Source document:
- - -

I'm sick and tired of all these people who seem to pride themselves on wanting to fuck aliens when they actually just want to fuck green-skinned humans. I want to stimulate an alien's shloomygorp until it has an orgasm-equivalent, as any proper xenophile would.
Plastic-forehead-alien lovers can fuck off and live out their boring normie fantasies in VR, or with humans who've just had some cosmetic surgery done.

>> No.11825934

>>11823902
>first flight of a FFSC engine
>largest prototype rocket powered vehicle to ever fly
>constructed from scratch far faster than industry standard

>in comparison to modern Raptor and Starship prototypes, the Hopper is already a total dinosaur, and it's only bee about 9 months
Uh, yeah, I'm thinking we're going to space.

>> No.11825935

>>11825779
Thats good. I'm a Midwestern man myself so the urban spawl of Dallas seems rough but I'm sure i could find ways around it.

- - -

Using the information:
(A) In the forum thread, what kind of engine does the reply to ">>11823902" say had its first flight?
(B) Carry on the forum thread from its last sentence, in the same style.
The records are separate material, unconnected to the forum thread.

[Extracted records]
- - -

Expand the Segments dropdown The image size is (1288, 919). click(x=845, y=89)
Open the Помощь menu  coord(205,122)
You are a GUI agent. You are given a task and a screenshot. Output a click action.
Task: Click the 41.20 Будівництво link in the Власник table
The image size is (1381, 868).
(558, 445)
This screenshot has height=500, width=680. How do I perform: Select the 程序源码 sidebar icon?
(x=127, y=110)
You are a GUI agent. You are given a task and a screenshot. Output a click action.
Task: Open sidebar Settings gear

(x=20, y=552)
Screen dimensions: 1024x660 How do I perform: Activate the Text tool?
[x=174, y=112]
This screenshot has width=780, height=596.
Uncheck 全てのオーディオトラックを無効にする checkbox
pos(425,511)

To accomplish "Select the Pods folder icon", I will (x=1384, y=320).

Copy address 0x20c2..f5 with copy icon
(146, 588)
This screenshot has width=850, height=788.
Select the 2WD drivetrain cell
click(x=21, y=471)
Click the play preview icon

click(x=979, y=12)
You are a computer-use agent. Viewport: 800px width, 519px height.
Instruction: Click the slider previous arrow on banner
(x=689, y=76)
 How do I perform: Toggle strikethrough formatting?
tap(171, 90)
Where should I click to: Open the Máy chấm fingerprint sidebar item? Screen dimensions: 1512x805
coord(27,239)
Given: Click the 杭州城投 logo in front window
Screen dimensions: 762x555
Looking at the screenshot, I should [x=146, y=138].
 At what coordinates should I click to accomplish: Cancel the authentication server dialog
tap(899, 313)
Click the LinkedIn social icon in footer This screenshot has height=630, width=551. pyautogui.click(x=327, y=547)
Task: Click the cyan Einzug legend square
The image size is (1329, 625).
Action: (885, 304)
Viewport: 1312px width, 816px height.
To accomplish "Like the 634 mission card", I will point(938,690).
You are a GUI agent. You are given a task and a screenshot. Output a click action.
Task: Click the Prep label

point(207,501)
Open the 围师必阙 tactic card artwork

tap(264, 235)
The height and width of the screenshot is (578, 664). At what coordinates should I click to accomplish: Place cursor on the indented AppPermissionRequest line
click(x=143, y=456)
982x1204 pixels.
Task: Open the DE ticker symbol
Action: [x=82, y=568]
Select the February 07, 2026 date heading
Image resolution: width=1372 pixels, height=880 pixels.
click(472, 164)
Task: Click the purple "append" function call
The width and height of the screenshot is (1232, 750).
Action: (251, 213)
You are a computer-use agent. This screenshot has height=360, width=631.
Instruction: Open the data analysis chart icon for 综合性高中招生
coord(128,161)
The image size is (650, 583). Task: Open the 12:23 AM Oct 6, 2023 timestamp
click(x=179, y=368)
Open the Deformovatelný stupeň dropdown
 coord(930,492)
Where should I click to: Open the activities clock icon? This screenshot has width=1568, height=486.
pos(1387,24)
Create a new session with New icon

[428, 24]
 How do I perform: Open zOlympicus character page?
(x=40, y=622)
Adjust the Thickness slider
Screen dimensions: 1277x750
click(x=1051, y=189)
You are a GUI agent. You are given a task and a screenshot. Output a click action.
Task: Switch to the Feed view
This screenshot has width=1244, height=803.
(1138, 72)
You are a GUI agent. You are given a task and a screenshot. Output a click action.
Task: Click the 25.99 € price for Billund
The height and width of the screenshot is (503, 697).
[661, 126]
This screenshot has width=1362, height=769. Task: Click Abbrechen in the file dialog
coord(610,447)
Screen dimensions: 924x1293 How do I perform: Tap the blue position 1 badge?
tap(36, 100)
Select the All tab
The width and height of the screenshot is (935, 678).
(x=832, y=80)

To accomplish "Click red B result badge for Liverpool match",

- - -

Answers to the exercises:
(A) A FFSC engine.

(B)
>> No.11825947

>>11825943
>>11825943
>>11825943
New thread

>> No.11826090

>>11824151
>>"ore" that can become any resource except electricity
If you use ore to generate LF and oxidizer, then use those a fuel cell array, you can actually generate enough electricity to power your drills and ore converters. It's a bit broken desu.

>> No.11826095
File: 65 KB, 500x381, 1356727667675.jpg [View same] [iqdb] [saucenao] [google]
11826095

>>11825774
Avoid south Dallas, there's... a shadow there.

>> No.11826097

>>11824560
He said little outward (ie visible) changes, probably most changes are how they will mount to Starship and be actuated.

Just had a thought, would it make sense to put the battery packs and motors driving the flaps inside the flaps themselves? It's going to take a lot of force to push those flaps into the wind, so it actually makes sense for them to be very dense, no? It would have the added benefit of reducing a lot of beefyness requirements for the hinge mechanism, too; it would still need to take the same pushing force but not nearly as much torque.

>> No.11826109

>>11825313
Uh yeah, so make that same ratio of difficulty apply to Earth vs super-earth.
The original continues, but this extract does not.